The "thin table" approach is one proposed solution to "ridding nulls" from databases (FearOfAddingTables). However, conceptual nulls don't really disappear because in most cases, the user interface follows the "wide table" approach.
For example, suppose we had the following form:
Person ID: [_________] Name: [______________] Year of Birth: [_____] (optional) <Save>The traditional approach would save a Null to the database. Whether the database actually uses a place-holder for Null or not is an implementation decision. It does not have to physically store a null marker and we shall not assume here that it does. The actual underlying table contents may be more or less the same with either approach. In practice, most vendors opt to use an actual null marker.
The thin-table approach may have saving code like this:
if (! blank(birthYear)) { sql("insert into birthYearTable ($personID, $birthYear)"); } // [simplified for illustration purposes]But null-ness of a form still exists in "user space". If we deviate from the user viewpoint, then the code to use avoidance techniques is a bit awkward. For example, an update may resemble:
if (! blank(birthYear)) { sql("update birthYearTable set birthYear=$birthYear where personID=$personID"); } else { // clear out any existing birth-year sql("delete from birthYearTable where personID=$personID"); }The code appears to be simpler and more efficient if we just stick with the traditional approach because it maps to the user interface better: a blank/empty "spot" becomes a null. The "avoidance technique" is awkward and requires at least two queries instead of one (and more if we have more null-able columns). We have to go out of our way to step around nulls in the thin-table approach.

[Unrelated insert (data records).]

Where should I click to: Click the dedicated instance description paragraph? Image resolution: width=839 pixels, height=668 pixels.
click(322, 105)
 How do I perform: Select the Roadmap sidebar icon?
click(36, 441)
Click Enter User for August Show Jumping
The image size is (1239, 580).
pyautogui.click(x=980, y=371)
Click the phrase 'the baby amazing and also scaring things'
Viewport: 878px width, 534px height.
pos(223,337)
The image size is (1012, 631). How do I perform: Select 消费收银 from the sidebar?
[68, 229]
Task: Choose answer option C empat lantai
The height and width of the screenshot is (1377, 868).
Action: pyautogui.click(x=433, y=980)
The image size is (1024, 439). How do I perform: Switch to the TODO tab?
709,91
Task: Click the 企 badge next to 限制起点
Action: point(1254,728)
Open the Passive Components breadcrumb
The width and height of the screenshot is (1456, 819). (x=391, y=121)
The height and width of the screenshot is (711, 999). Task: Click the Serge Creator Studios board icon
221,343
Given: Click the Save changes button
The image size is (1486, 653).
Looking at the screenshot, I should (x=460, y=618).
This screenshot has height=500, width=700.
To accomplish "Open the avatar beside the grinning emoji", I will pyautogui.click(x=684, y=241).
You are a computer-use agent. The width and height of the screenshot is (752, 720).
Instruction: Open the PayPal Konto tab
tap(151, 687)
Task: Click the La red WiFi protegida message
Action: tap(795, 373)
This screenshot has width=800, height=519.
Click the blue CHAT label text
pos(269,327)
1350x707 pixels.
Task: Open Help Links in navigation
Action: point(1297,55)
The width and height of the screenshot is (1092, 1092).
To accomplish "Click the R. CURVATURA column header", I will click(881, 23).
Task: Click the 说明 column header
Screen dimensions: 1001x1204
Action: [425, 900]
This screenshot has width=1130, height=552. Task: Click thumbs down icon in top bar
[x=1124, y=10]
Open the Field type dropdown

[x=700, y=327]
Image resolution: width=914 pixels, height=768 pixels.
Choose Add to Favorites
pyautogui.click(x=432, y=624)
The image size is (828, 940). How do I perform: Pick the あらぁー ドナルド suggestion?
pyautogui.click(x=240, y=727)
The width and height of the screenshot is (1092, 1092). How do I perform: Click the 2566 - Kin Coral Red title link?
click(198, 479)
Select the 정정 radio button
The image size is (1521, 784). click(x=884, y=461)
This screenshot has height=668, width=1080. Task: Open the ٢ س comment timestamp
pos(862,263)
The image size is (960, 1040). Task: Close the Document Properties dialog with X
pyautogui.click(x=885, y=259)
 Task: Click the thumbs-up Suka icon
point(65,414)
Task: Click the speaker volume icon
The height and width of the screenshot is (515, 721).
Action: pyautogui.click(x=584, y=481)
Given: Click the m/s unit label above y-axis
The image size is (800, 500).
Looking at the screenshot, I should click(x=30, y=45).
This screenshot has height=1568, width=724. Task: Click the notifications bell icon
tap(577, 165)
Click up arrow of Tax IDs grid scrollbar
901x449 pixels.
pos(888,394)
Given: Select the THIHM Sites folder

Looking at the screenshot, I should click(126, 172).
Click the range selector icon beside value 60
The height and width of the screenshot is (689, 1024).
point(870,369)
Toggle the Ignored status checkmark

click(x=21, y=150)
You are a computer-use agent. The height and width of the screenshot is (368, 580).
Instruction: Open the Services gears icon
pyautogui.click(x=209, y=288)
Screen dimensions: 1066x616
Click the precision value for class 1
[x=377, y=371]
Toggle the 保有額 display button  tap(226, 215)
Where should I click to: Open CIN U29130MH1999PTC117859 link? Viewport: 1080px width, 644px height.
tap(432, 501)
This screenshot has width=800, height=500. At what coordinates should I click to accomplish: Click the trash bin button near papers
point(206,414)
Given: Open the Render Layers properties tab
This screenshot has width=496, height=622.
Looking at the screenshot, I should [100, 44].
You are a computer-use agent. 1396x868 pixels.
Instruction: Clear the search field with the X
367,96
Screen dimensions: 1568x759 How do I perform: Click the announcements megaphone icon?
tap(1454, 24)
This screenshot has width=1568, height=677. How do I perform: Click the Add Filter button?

I suppose we could automate the avoidance approach, but its basically just reinventing the wide-table approach using a custom API. It's reinventing the wheel for dogmatic purposes.
Null can be viewed as merely a linguistic shortcut. The DB is not obligated to store physical nulls and could use the thin-table approach internally without changing the external behavior. Those who claim that the thin-table approach "gets rid of nulls" while traditional approaches don't are over-focusing on common implementations. SQL does not dictate internal implementation.
--top
Practical implementations of DBMS's will generally store physical nulls for space and speed optimizations when working with 'wide' tables. However, it isn't the physical null (or lack thereof) that matters to thin-table proponents, who would be perfectly okay with the DBMS implementing a wide-table under the hood (and representing NULLs) for speed and optimization purposes. After all, the SQL does not dictate internal implementation. Rather, it is getting rid of the logical null that provides some value because it avoids the issue of null-equality. When you join over a NULL field, the result is unknown except when you join a null with itself (same NULL source). Dealing with the 'unknown' is problematic logically (you really need "maybe this row exists" features), and dealing with that known exception is problematic technically (because you need to track where each NULL came from). Thin tables avoid both of these problems. When it comes to outer-join queries, it is true that you'll end up with NULLs in the resulting view, but this is considered acceptable as it is part of the definition for outer joins... and if you want updateable views, you really need to track where everything came from anyway.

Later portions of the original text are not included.